↓

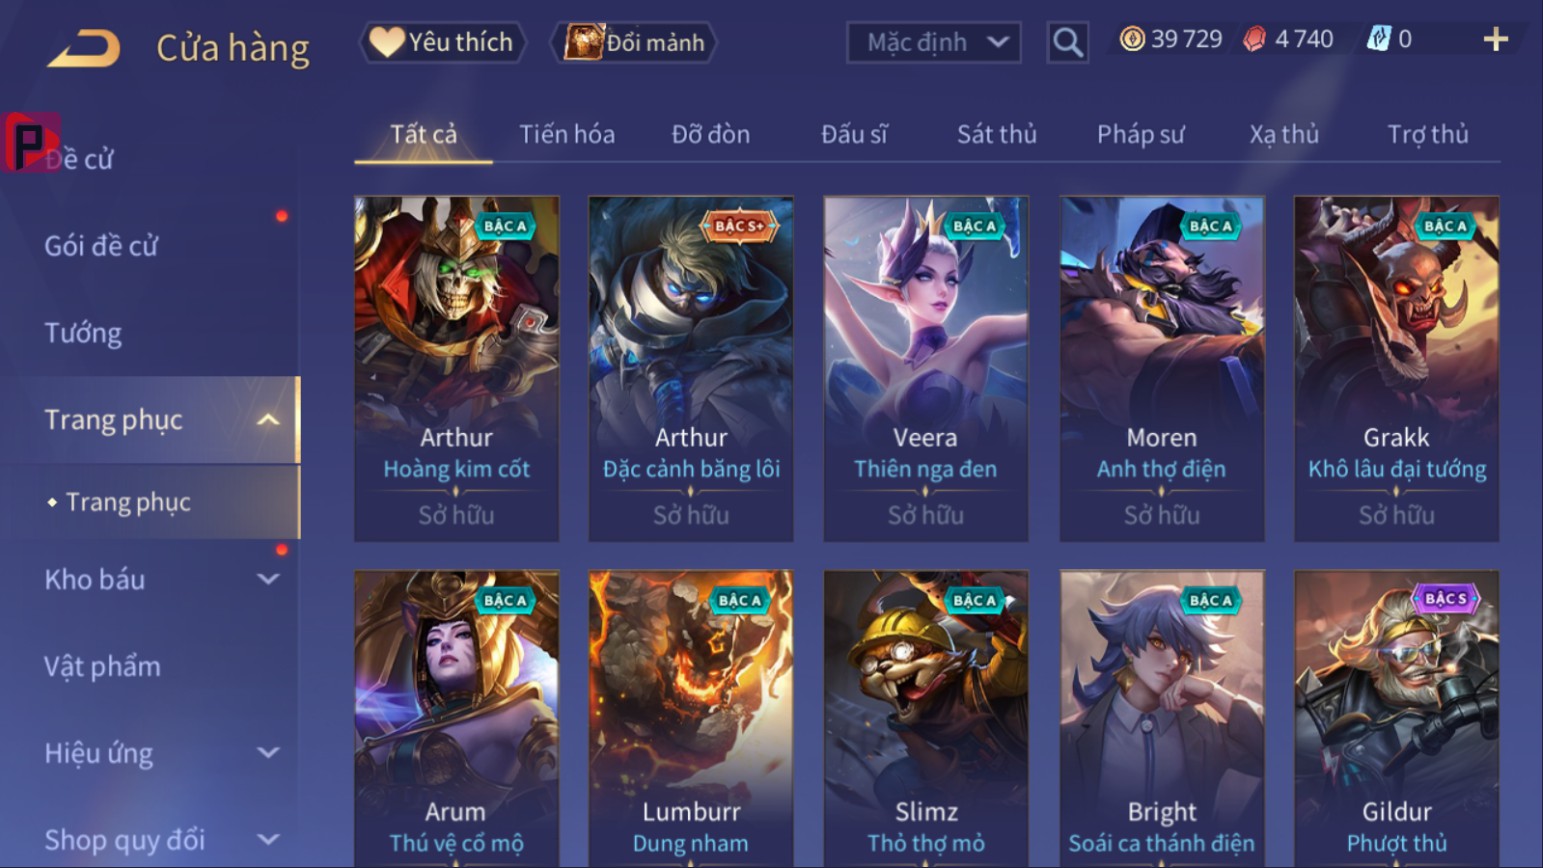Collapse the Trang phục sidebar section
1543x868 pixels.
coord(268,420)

↑
↓

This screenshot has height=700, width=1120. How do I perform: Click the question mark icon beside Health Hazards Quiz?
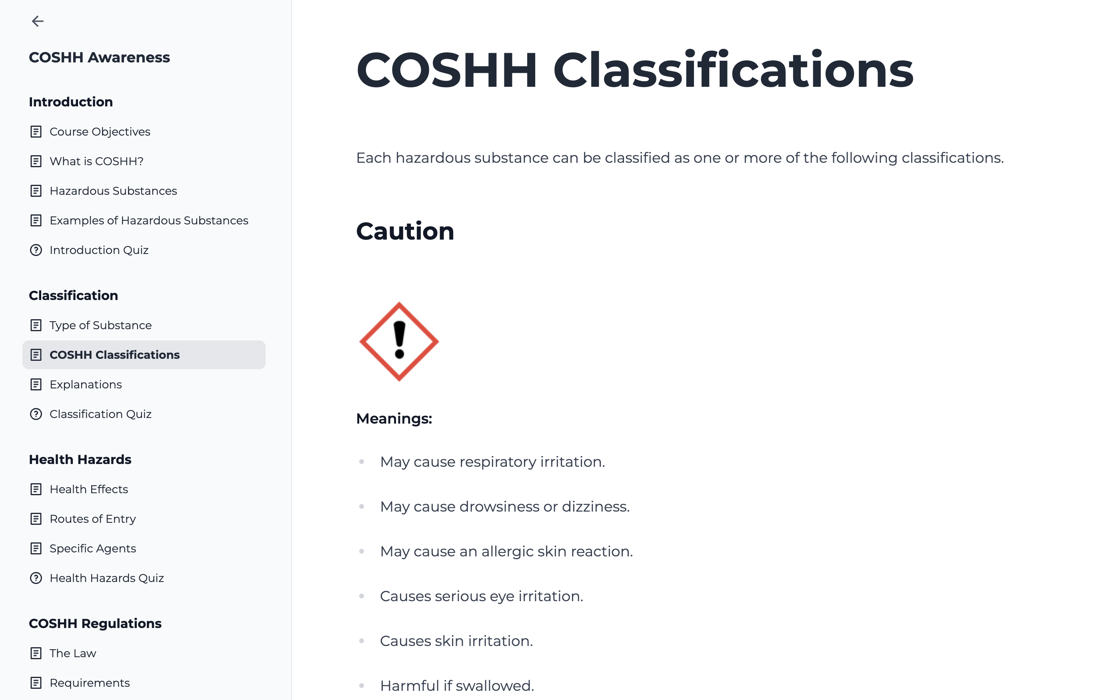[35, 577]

↑
↓

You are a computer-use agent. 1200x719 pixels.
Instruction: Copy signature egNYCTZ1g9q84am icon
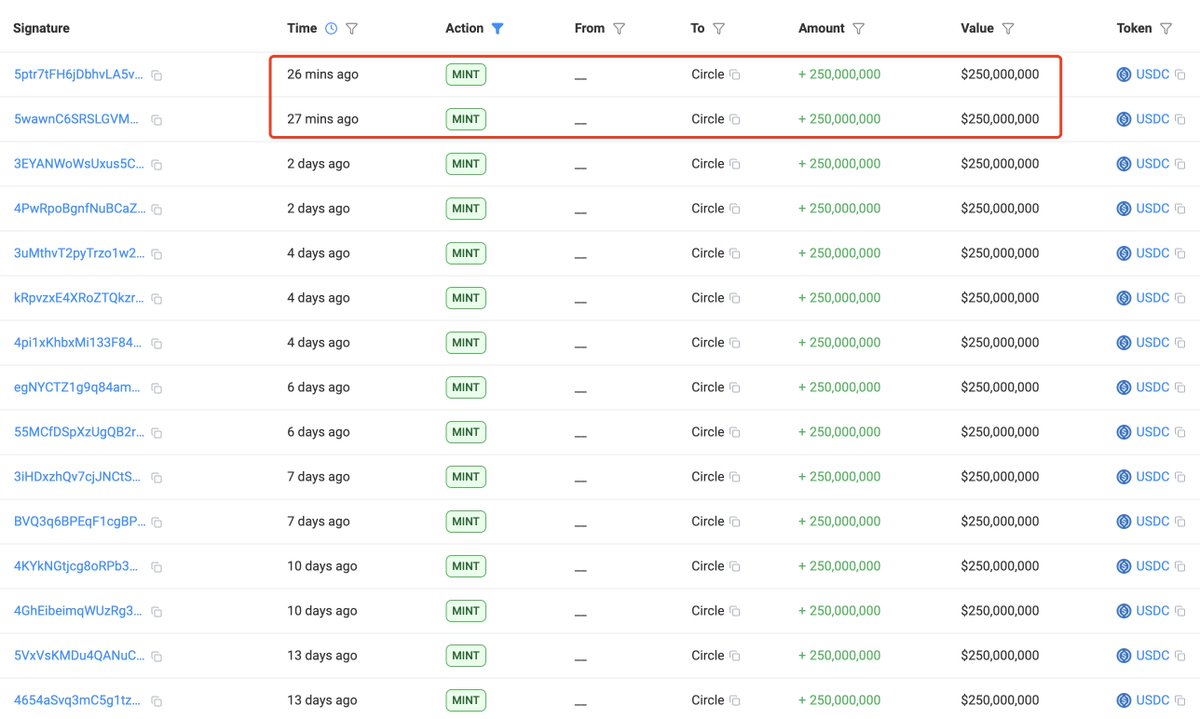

↑

» TASK STATEMENT:
Set down, from the entries above, exactly the lines from the one with "You are a computer-use" up to and including the one with "Instruction: Copy signature", and no other lines.

» ANSWER AREA:
You are a computer-use agent. 1200x719 pixels.
Instruction: Copy signature egNYCTZ1g9q84am icon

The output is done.